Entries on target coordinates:

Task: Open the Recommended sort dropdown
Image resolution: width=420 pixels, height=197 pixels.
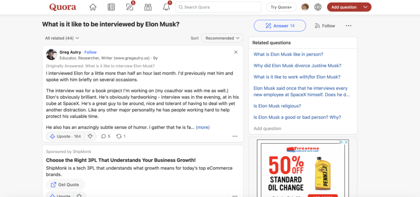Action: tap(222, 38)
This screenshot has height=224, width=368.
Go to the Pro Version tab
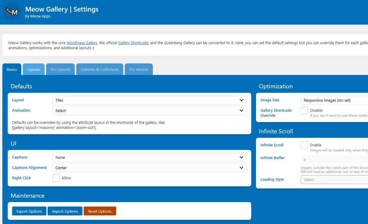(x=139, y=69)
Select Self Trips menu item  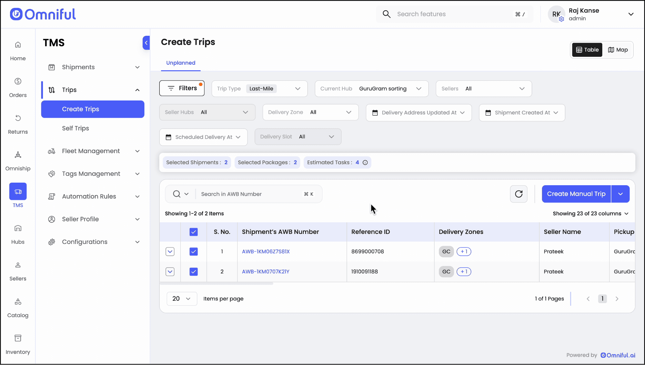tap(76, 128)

Exercise prompt: List each line of the listing above that contains the word "height".

Exercise output:
Image resolution: width=420 pixels, height=197 pixels.
This screenshot has height=224, width=368.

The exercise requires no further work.